Experience Description

As stated previously my experience time consisted of 70 hours spent in the UMUCH Special Care Nursery shadowing several registered nurses. During the period I spent in the nursery there was a total of 10 infants which I got to witness some of the treatment process for. Only 7 out of these 10 were diagnosed with NAS, but I was able to learn several assessment procedures and witness various tests completed on the infants who were not admitted for NAS. I was taught the process of an assessment on an infant with NAS and was able to assist in every aspect of theses assessments for each infant with the exception of administering medication. The nurses who work in the SCN are rather eccentric, many of them play practical jokes on one another or just make sly comments to one another while on the job – while it is amusing it’s almost necessary for these nurses to be a little “crazy” as their patients are unable to really communicate with them outside of crying, the humorous environment helps in releasing the stress associated with caring for these babies. Something I found very interesting is the transformation that occurred when parents (especially ones of infants who were admitted for NAS) walked into the nursery; the RNs could be laughing it up one moment but as soon as parents come in they revert to complete professional mode. They speak carefully and politely, but there’s always a bit of tension in the air around parents. This is a subject which I spoke to my mentors about a lot, they say that being respectful and helpful to these parents is arguably the most difficult part of their job. As nurses, and many of them parents, it’s obviously very difficult for them to imagine using addictive drugs while pregnant.
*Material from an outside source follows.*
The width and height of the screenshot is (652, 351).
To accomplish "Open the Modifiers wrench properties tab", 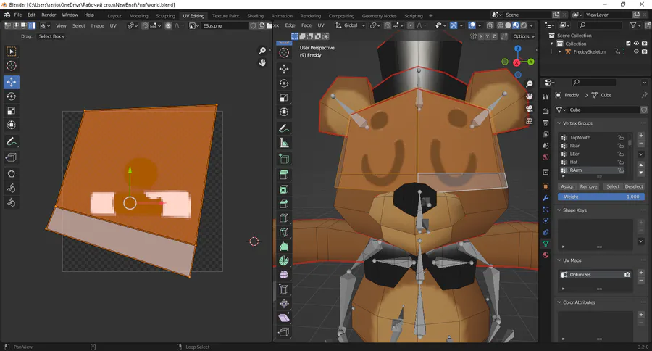I will coord(546,197).
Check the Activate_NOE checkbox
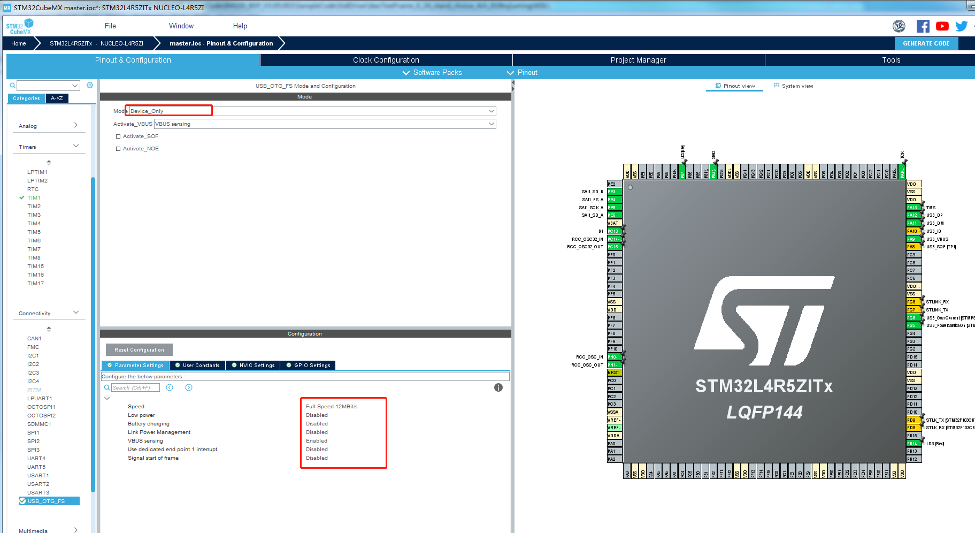975x533 pixels. 118,148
While they know they have to be polite and they are very respectful towards these parents, Dawn Henderson told me that there have been times she had to excuse herself from the room because she was so mad at the parents of an NAS infant she was afraid she was going to exclaim something she shouldn’t.
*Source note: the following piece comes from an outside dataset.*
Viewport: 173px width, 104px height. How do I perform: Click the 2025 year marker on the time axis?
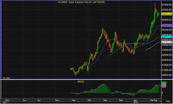click(x=136, y=102)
The work that these nurses do is admirable. When I began the process of shadowing in the SCN I thought that it might be something I wanted to pursue as a career in medicine, but after my time spent in the facility I have decided that it’s something I could never handle on a daily basis. The infants with NAS are in constant pain. They’ve been alive for only a few days or weeks, but all they have ever known is hurt and fear and pain – some of them have too many drugs in their systems to combat the symptoms of withdrawal that they can’t even open their eyes and focus on an object or a face. I myself am unable to comprehend why any mother would even risk making her baby suffer through an experience which many adults are unable to face; although I understand that each incidence of NAS has it’s own backstory and set of complex circumstances. There was one day during my shadow time where I sat in a room with a baby girl, her name was Olive, and just held her for two hours straight. That was the only way we could get her to stop crying, if someone sat there and held her (but I could not even rock her or pat her back because any movement caused her tense muscles to hurt). It was one of the most heartbreaking things I’ve ever experienced because I couldn’t fix her. There is no cure for NAS, there is no magic drug that takes away all of their pain, it’s all about doing what you can and trying to make them as comfortable as they can be. The worst part when I think about what it would be like to work with NAS infants is that you can never get closure. You stay with them and care for them until their symptoms are under enough control and they no longer need medication, but then they go home with their parents. You don’t know whether they will have mental or physical disabilities because of the NAS, you don’t know if their parents are going to start using again, or even if child protective services is actually going to monitor the family for more than a year after their discharge. Despite the fact I only spent 70 hours in this facility, and only knew these babies for a few days, I still cannot stop wondering how their lives are going to end up – if they will really be okay, and that’s not something I think I could live with as my job.

Innovation Description

The most evident issue within the SCN that I had the means to address for my innovation was the lack of education in the parents and families of the infants who were diagnosed with NAS. Most of the parents that came in knew little to none about what their child had been diagnosed with outside of the fact that it happened because the mother used/abused drugs while pregnant. This is what lead me to the idea of an educational resource for parents. However, on my last night in the nursery I requested that my mentor give me any handouts that a new parent would be given when admitting an infant with NAS. I was handed a 15 page packet, the “Parent Handbook”. Within this handbook was page after page of information on NAS – useful and helpful information. However, this booklet is completely unappealing to the eye, the formatting is difficult to follow, there are grammatical and spelling errors throughout, and there are even places in the text where it asks you to refer to another page to view a document – which is in fact no where to be found anywhere in the entire booklet. If a biomedical sciences student such as myself, who has a great interest in this topic, has difficulty sitting down and reading all the way through the packet and absorbing the information, then the likelihood that any mother who is in recovery from giving birth is going to take the time to sift through such a packet for the information she needs is very small. When I asked the nurses, and a few of the mothers, if they believed anyone actually reads the alleged packet all of them responded that they would be surprised if someone ever did.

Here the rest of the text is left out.